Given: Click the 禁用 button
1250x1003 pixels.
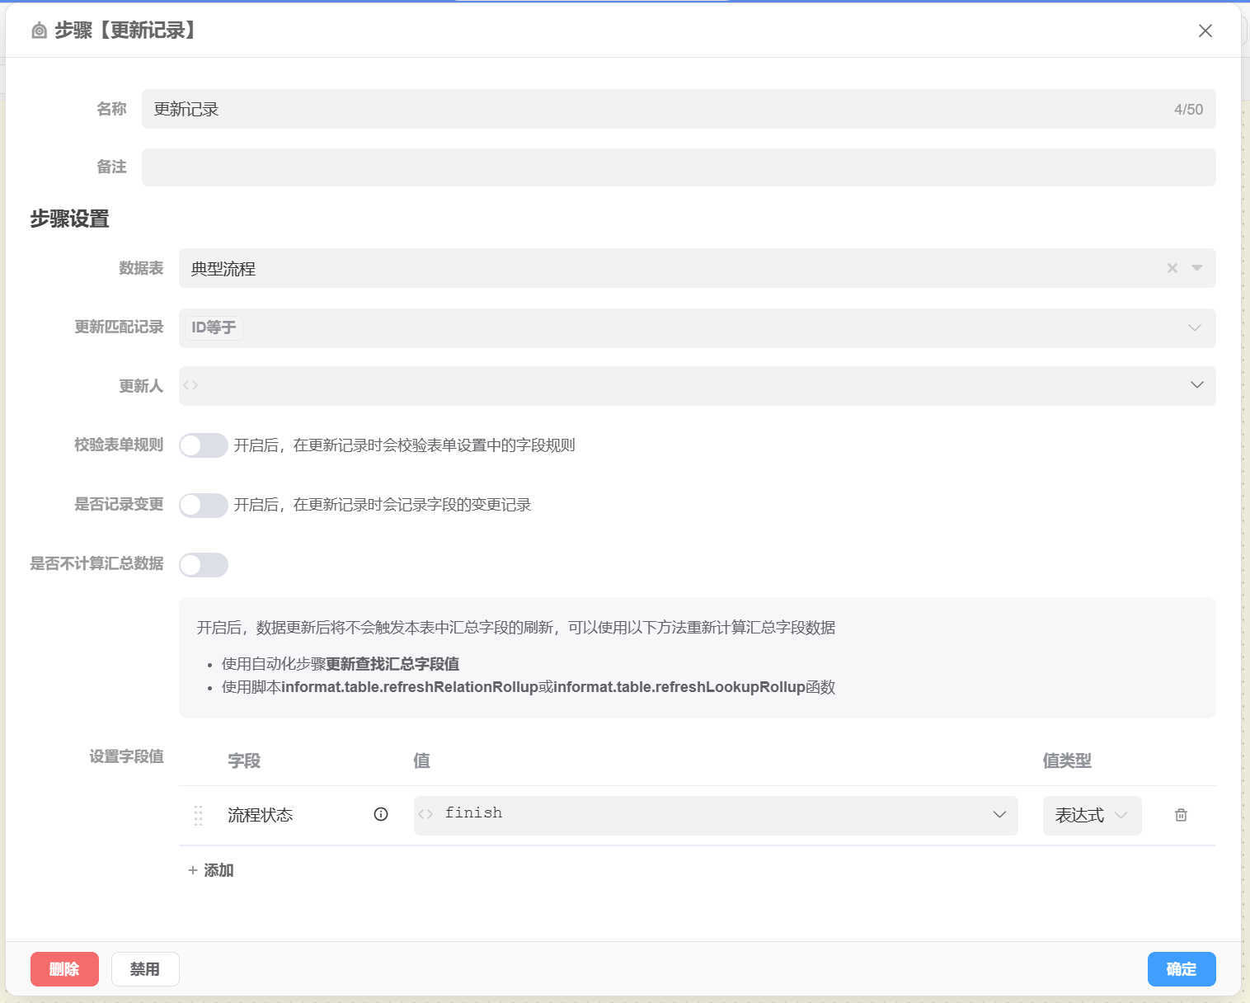Looking at the screenshot, I should tap(145, 969).
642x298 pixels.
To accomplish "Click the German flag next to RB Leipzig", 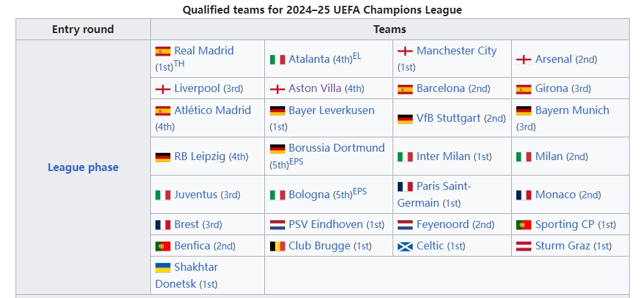I will coord(163,157).
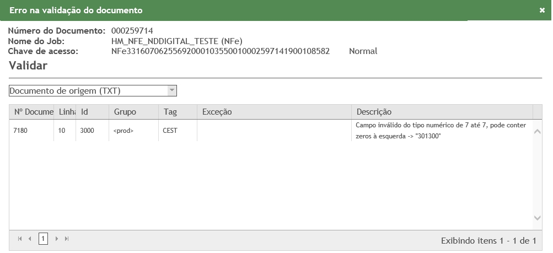Click the <prod> group cell
The image size is (553, 253).
(x=124, y=131)
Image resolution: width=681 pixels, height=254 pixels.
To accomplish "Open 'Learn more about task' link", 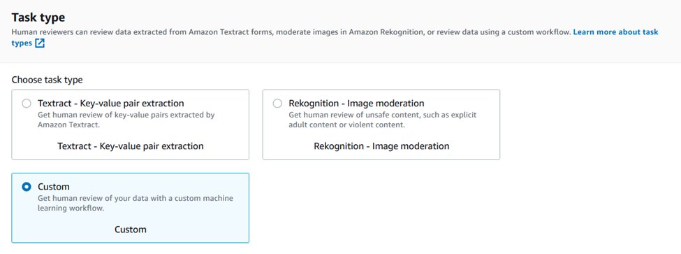I will pyautogui.click(x=615, y=32).
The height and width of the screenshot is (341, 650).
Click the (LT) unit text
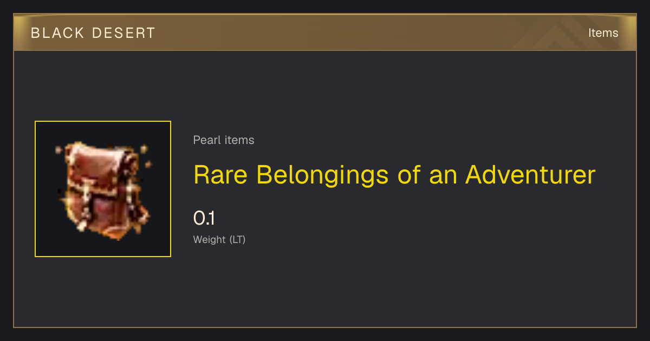pos(237,239)
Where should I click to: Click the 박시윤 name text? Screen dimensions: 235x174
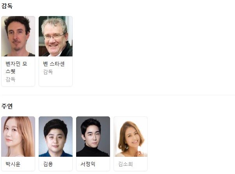(x=13, y=164)
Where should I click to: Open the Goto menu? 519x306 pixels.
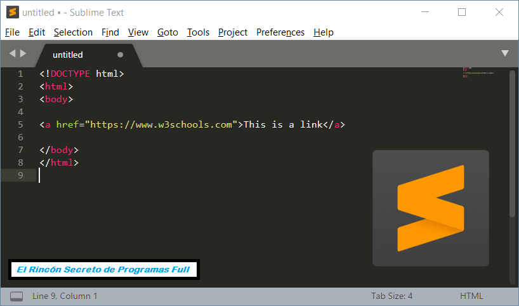[x=168, y=32]
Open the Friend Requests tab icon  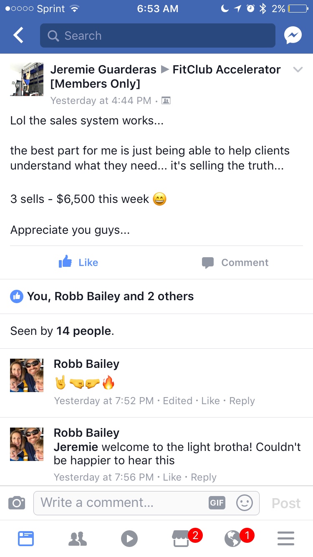pos(78,539)
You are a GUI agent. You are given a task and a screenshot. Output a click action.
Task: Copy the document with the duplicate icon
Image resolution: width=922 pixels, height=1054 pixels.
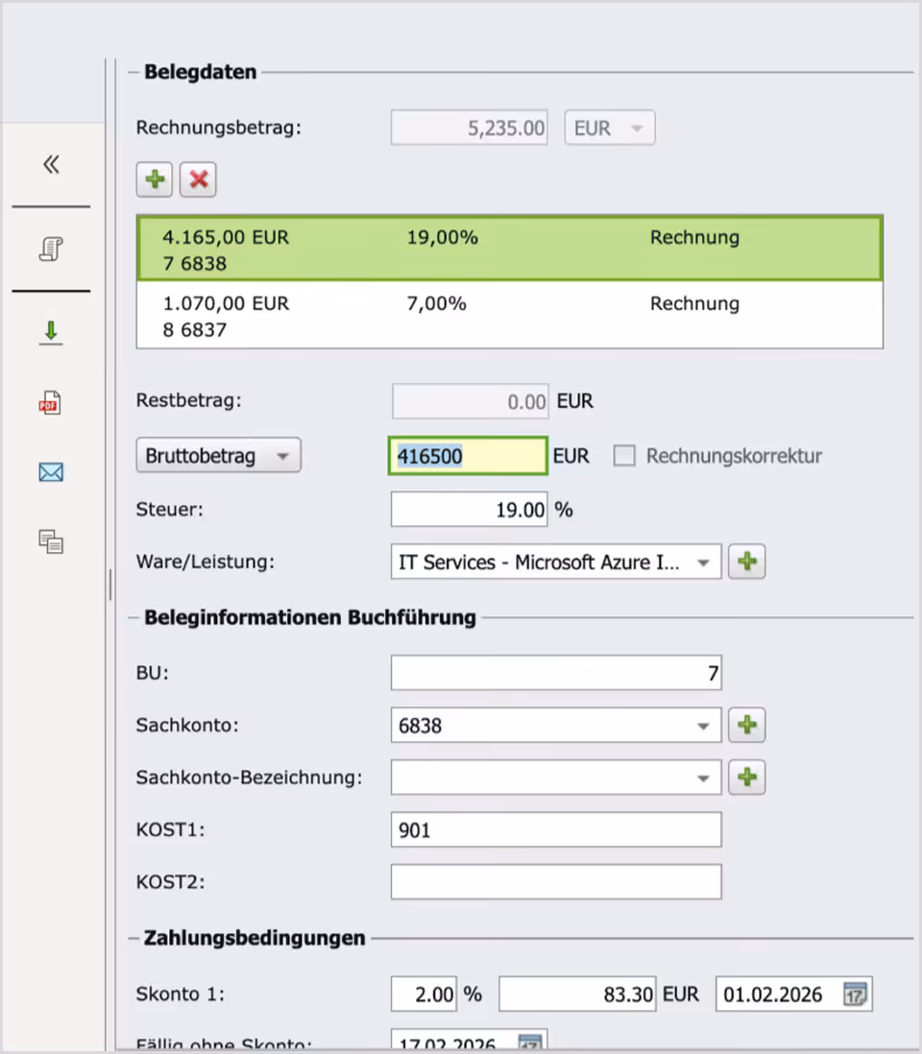pos(50,541)
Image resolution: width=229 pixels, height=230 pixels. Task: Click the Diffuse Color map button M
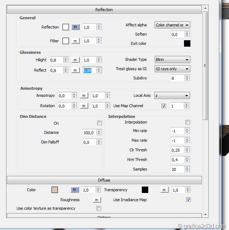point(75,190)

What is required: Lines before the one containing "You are a GUI" are not wanted; repeat that line and the rest of the listing exactly, leaving out pictures.

Solution below:
You are a GUI agent. You are given a task and a screenshot. Output a click action.
Task: Copy the document with the duplicate icon
Image resolution: width=922 pixels, height=1054 pixels.
pos(50,541)
Image resolution: width=229 pixels, height=230 pixels. Task: Click the Diffuse Color map button M
point(75,190)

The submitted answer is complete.